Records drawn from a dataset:

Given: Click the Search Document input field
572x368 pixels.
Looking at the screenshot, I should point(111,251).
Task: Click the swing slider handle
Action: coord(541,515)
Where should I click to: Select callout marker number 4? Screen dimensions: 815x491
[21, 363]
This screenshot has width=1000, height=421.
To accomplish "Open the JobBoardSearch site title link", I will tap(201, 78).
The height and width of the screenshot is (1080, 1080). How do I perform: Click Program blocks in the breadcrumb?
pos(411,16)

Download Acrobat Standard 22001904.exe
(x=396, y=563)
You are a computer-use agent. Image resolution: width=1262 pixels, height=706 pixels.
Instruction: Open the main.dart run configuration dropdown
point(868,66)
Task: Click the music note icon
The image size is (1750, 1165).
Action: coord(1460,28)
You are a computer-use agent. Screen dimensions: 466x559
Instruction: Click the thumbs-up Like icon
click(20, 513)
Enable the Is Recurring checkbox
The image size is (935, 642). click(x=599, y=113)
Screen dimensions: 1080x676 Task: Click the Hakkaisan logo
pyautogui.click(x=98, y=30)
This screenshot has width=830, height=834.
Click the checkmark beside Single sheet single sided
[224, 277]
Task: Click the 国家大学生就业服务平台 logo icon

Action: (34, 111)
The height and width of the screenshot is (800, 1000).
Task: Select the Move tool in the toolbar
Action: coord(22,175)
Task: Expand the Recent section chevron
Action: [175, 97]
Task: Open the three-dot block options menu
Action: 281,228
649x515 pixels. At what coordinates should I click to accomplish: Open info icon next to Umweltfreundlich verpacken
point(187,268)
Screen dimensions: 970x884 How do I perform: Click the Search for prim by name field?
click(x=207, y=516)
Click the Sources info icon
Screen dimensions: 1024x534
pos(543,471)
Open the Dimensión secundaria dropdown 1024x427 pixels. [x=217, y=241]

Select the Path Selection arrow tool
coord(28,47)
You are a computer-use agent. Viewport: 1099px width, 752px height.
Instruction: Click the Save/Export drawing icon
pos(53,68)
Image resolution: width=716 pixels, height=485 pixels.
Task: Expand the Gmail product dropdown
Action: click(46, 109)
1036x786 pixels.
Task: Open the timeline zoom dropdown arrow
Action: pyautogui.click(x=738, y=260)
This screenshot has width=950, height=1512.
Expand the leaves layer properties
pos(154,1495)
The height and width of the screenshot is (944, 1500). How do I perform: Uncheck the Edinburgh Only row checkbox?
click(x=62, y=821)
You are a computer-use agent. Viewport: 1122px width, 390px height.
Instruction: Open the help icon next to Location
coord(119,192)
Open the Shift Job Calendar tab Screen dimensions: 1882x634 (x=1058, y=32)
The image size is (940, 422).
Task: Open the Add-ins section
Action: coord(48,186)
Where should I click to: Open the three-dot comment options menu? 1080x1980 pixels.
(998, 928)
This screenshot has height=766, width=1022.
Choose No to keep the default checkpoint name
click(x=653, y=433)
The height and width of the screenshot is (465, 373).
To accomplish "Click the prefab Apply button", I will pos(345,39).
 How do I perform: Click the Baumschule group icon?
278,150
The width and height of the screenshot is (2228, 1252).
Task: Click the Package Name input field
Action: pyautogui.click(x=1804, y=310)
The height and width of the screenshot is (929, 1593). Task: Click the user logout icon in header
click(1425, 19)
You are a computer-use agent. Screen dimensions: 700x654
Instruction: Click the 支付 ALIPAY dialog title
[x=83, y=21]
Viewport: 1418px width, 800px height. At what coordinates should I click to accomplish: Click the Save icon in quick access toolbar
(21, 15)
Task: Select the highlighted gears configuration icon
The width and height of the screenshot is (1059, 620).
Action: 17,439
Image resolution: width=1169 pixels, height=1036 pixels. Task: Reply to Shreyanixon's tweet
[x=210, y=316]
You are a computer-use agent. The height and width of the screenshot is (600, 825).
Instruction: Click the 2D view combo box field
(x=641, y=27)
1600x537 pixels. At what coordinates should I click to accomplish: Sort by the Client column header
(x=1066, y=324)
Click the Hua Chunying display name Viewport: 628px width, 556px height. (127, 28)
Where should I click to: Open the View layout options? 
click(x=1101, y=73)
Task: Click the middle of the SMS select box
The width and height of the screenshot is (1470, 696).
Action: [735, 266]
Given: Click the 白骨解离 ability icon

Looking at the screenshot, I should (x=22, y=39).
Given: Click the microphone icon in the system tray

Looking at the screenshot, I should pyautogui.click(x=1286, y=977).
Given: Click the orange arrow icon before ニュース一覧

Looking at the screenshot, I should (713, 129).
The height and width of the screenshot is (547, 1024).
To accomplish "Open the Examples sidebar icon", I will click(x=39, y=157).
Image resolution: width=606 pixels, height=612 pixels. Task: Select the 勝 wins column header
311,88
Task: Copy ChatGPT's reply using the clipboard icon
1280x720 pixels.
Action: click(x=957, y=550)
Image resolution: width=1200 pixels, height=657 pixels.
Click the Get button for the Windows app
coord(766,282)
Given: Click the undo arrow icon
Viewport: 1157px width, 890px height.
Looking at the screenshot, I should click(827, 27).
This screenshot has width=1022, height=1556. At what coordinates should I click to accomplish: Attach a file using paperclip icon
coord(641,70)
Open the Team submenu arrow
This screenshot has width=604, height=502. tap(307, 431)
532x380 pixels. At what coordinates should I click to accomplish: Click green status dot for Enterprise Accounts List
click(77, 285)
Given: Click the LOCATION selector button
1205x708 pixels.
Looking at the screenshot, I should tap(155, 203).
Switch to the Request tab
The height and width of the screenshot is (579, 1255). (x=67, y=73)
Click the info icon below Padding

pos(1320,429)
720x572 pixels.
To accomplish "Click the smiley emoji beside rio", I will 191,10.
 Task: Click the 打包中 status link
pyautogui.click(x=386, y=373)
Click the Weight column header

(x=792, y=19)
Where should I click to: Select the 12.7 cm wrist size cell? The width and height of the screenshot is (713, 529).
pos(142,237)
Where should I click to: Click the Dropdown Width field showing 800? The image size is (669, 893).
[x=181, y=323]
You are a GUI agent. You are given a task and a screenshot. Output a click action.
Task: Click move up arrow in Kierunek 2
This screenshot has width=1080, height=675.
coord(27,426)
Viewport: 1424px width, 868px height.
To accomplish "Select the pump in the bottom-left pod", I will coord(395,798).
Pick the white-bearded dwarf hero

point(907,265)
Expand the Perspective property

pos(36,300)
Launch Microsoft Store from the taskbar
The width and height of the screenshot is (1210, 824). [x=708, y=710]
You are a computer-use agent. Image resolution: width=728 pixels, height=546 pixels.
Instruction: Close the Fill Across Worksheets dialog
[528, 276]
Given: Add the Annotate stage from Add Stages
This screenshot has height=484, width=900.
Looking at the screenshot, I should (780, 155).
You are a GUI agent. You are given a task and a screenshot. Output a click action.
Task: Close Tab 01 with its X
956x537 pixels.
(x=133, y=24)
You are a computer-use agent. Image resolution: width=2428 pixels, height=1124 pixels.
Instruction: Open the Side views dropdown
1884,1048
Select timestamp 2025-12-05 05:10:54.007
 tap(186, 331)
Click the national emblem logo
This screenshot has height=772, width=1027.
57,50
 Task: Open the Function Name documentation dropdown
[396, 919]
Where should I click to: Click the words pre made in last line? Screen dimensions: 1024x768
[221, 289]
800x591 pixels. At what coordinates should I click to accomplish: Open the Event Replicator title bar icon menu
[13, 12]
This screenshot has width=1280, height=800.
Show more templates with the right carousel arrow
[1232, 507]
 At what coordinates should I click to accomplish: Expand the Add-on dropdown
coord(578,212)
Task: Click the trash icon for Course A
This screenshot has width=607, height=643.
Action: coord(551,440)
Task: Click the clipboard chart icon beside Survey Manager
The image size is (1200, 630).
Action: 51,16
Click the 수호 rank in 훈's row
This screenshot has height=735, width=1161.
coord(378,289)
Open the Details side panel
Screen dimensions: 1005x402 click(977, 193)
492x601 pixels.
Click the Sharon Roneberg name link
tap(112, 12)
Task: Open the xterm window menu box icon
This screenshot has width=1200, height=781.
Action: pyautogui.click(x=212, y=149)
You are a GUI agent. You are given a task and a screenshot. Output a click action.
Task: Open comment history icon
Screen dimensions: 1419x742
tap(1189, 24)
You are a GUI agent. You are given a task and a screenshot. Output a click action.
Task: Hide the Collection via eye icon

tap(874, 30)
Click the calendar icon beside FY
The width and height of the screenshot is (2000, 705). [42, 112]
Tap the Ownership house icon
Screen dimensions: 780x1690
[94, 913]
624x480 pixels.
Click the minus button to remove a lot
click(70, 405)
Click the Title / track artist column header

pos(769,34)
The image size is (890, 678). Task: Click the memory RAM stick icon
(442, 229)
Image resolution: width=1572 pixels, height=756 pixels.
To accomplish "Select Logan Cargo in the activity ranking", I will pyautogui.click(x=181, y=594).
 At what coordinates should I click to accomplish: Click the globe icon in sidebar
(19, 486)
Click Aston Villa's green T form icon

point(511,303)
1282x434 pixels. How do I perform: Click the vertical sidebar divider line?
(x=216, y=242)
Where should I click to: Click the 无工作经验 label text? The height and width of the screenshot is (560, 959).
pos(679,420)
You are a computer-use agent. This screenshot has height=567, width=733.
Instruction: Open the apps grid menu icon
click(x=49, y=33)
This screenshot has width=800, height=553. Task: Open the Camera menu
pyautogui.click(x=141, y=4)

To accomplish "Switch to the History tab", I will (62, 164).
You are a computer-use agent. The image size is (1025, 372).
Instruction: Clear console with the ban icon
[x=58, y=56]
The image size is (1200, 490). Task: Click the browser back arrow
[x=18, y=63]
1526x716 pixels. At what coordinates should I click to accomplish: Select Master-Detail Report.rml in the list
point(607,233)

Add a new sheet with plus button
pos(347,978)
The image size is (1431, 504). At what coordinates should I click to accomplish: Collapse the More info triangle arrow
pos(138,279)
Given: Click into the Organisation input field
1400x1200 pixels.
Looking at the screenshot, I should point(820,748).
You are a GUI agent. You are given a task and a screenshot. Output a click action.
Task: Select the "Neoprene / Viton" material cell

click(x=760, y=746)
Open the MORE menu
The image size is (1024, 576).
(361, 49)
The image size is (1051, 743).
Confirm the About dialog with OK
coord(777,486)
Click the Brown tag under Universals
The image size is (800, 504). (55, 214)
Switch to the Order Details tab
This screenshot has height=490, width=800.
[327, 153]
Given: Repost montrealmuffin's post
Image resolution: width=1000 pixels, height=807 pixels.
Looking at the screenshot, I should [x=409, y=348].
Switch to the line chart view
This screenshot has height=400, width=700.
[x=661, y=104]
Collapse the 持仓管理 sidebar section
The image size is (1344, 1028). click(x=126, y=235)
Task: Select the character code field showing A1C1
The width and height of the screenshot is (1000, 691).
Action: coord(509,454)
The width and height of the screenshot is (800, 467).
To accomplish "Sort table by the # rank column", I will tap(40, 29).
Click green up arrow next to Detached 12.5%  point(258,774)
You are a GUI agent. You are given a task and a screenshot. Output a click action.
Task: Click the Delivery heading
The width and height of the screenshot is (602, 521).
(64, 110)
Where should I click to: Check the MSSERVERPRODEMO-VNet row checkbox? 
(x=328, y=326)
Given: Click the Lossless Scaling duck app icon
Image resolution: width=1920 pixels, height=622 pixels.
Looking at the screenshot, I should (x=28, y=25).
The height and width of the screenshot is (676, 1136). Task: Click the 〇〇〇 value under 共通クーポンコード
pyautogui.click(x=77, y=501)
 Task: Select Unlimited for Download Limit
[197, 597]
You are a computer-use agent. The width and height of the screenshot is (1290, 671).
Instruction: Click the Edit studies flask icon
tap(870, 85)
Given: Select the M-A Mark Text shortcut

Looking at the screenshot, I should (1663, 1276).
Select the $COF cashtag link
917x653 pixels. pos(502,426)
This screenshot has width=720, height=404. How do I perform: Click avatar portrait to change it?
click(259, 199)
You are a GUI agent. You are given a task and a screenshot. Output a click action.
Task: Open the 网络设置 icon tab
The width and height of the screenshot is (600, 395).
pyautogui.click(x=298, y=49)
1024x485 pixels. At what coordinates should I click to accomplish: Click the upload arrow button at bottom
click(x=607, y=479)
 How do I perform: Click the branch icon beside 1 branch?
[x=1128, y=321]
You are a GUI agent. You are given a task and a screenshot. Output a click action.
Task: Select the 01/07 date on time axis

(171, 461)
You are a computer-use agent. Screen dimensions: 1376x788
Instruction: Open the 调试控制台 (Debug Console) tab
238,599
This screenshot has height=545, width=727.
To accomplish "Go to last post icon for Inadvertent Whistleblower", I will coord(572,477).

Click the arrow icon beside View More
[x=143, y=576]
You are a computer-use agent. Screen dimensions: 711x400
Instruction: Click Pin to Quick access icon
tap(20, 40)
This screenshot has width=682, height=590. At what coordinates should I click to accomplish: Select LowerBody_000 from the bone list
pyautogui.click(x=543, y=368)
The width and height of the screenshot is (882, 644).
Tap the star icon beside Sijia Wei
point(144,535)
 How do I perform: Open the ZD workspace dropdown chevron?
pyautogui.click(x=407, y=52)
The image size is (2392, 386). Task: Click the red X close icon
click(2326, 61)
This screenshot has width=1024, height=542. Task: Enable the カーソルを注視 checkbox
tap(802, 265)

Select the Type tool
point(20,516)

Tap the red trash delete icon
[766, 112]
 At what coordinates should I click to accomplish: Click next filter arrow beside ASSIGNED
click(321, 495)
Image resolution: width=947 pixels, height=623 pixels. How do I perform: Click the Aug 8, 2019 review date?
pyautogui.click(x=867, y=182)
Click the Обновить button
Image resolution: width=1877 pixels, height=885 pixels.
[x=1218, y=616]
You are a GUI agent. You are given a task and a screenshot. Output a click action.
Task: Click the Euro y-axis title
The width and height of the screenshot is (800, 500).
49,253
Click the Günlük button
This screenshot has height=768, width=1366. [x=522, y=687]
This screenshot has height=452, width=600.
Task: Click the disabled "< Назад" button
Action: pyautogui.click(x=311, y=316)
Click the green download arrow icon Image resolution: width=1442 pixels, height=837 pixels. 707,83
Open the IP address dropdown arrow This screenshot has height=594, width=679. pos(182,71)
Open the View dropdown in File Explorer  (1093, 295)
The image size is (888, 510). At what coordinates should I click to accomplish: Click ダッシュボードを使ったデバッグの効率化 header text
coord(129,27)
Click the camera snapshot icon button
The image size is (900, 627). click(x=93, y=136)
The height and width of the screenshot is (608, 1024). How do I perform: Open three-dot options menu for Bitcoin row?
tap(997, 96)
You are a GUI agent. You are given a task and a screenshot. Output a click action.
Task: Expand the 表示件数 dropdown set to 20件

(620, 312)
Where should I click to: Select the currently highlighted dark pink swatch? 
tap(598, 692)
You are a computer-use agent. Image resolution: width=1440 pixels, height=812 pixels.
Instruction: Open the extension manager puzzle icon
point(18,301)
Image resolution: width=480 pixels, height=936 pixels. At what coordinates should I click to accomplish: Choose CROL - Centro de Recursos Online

■ WORK REQUEST ■
Reproduce the lines of the entries above exactly, but only from the line containing "Tap the red trash delete icon" through the final line.

■ WRITTEN SOLUTION ■
Tap the red trash delete icon
[766, 112]
 At what coordinates should I click to accomplish: Click next filter arrow beside ASSIGNED
click(321, 495)
Image resolution: width=947 pixels, height=623 pixels. How do I perform: Click the Aug 8, 2019 review date?
pyautogui.click(x=867, y=182)
Click the Обновить button
Image resolution: width=1877 pixels, height=885 pixels.
[x=1218, y=616]
You are a GUI agent. You are given a task and a screenshot. Output a click action.
Task: Click the Euro y-axis title
The width and height of the screenshot is (800, 500).
49,253
Click the Günlük button
This screenshot has height=768, width=1366. [x=522, y=687]
This screenshot has height=452, width=600.
Task: Click the disabled "< Назад" button
Action: pyautogui.click(x=311, y=316)
Click the green download arrow icon Image resolution: width=1442 pixels, height=837 pixels. 707,83
Open the IP address dropdown arrow This screenshot has height=594, width=679. pos(182,71)
Open the View dropdown in File Explorer  (1093, 295)
The image size is (888, 510). At what coordinates should I click to accomplish: Click ダッシュボードを使ったデバッグの効率化 header text
coord(129,27)
Click the camera snapshot icon button
The image size is (900, 627). click(x=93, y=136)
The height and width of the screenshot is (608, 1024). How do I perform: Open three-dot options menu for Bitcoin row?
tap(997, 96)
You are a GUI agent. You are given a task and a screenshot. Output a click action.
Task: Expand the 表示件数 dropdown set to 20件

(620, 312)
Where should I click to: Select the currently highlighted dark pink swatch? 
tap(598, 692)
You are a computer-use agent. Image resolution: width=1440 pixels, height=812 pixels.
Instruction: Open the extension manager puzzle icon
point(18,301)
Image resolution: width=480 pixels, height=936 pixels. At what coordinates should I click to accomplish: Choose CROL - Centro de Recursos Online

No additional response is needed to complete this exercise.